- DATA FOR THIS EXERCISE -
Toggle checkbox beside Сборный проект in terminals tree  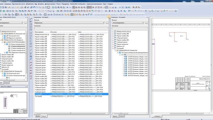(115, 38)
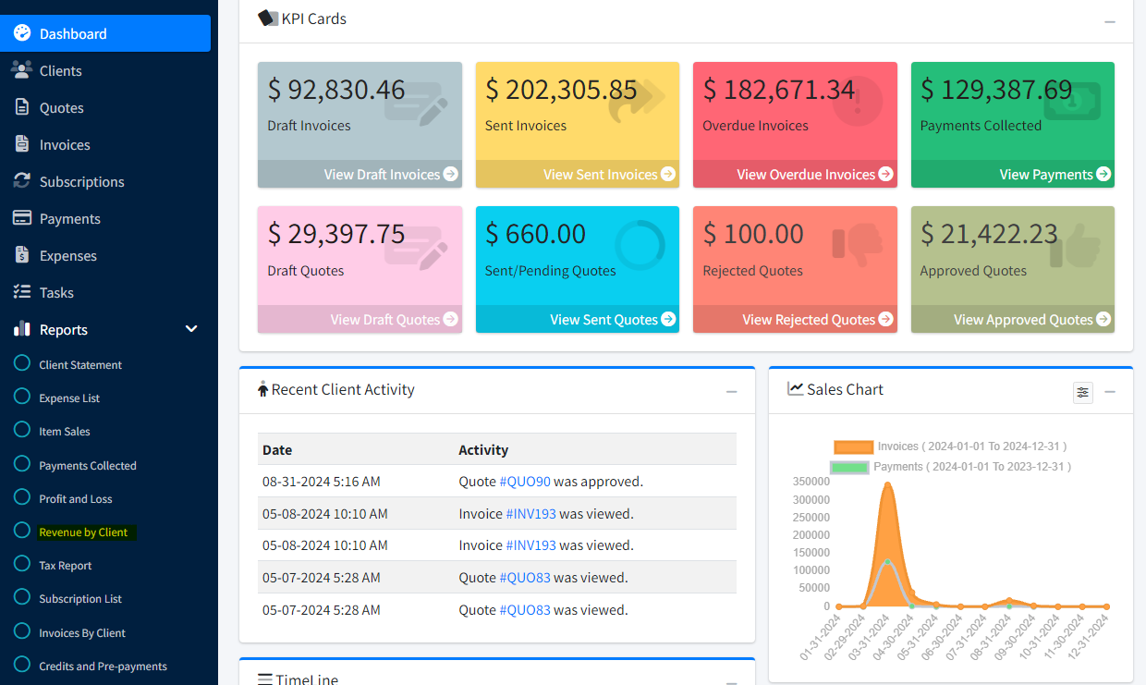
Task: Open Revenue by Client report
Action: point(83,532)
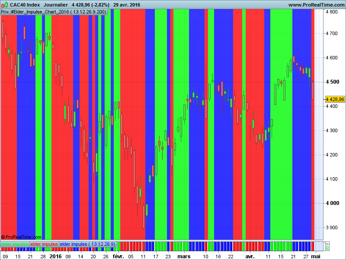Click the ProRealTime logo at bottom left
346x260 pixels.
pyautogui.click(x=21, y=237)
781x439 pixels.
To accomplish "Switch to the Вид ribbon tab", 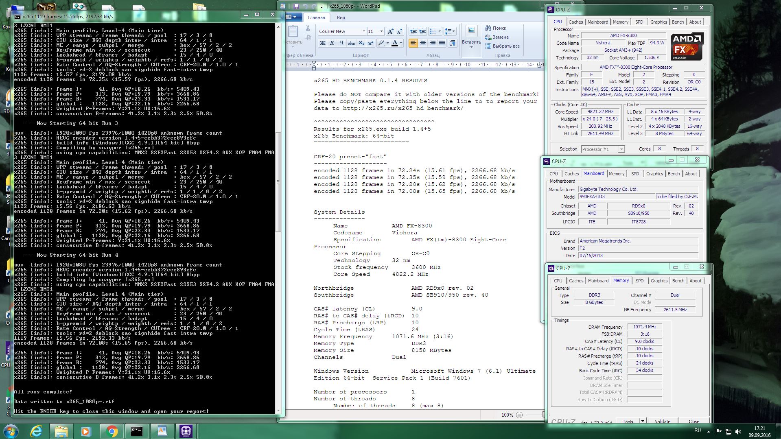I will [341, 17].
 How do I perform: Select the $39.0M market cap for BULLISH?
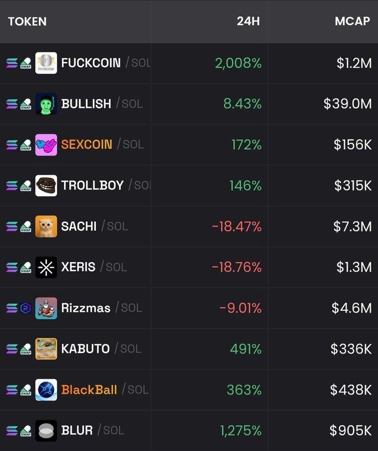347,104
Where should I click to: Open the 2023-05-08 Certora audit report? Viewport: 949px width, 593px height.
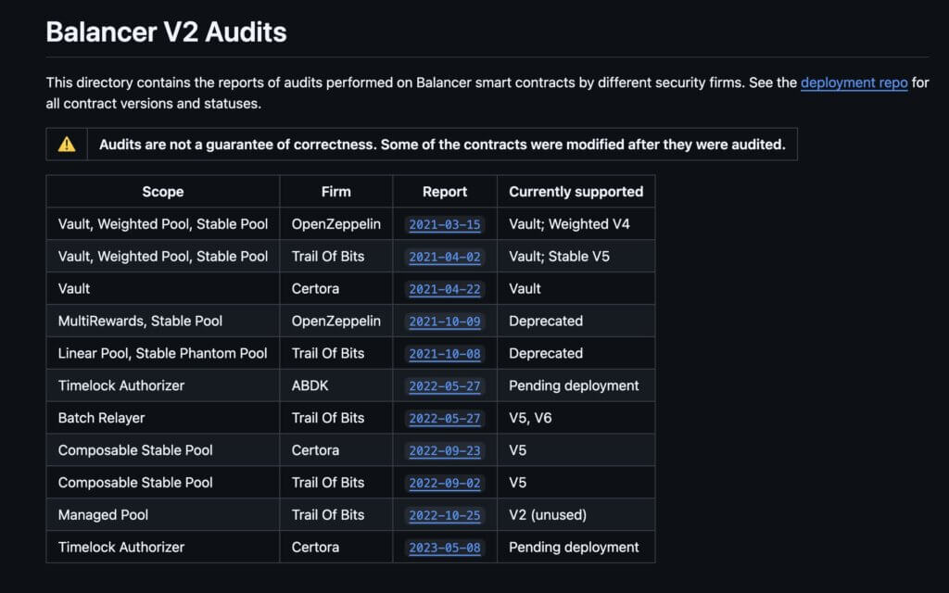point(444,547)
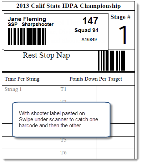Click the Stage # label
The image size is (142, 164).
click(121, 17)
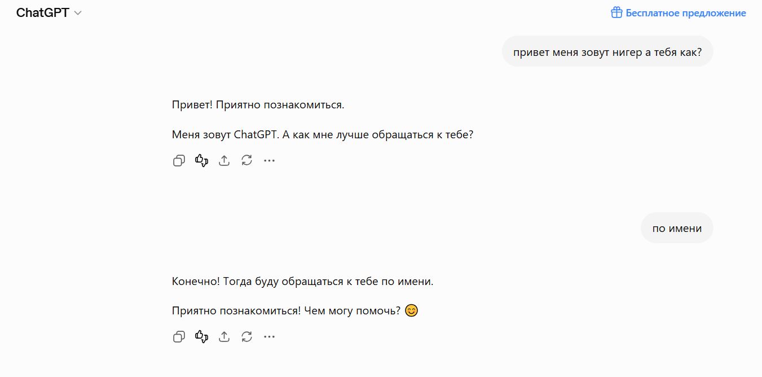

- EXERCISE -
What you print must be exactly the lines from the one containing "How do I perform: Select" through the last line of the material, and no pictures.

- WRITTEN REPLY -
 How do I perform: Select the $39.0M market cap for BULLISH?
347,104
Where should I click to: Open the 2023-05-08 Certora audit report? Viewport: 949px width, 593px height.
point(444,547)
Click the Stage # label
The image size is (142, 164).
click(121, 17)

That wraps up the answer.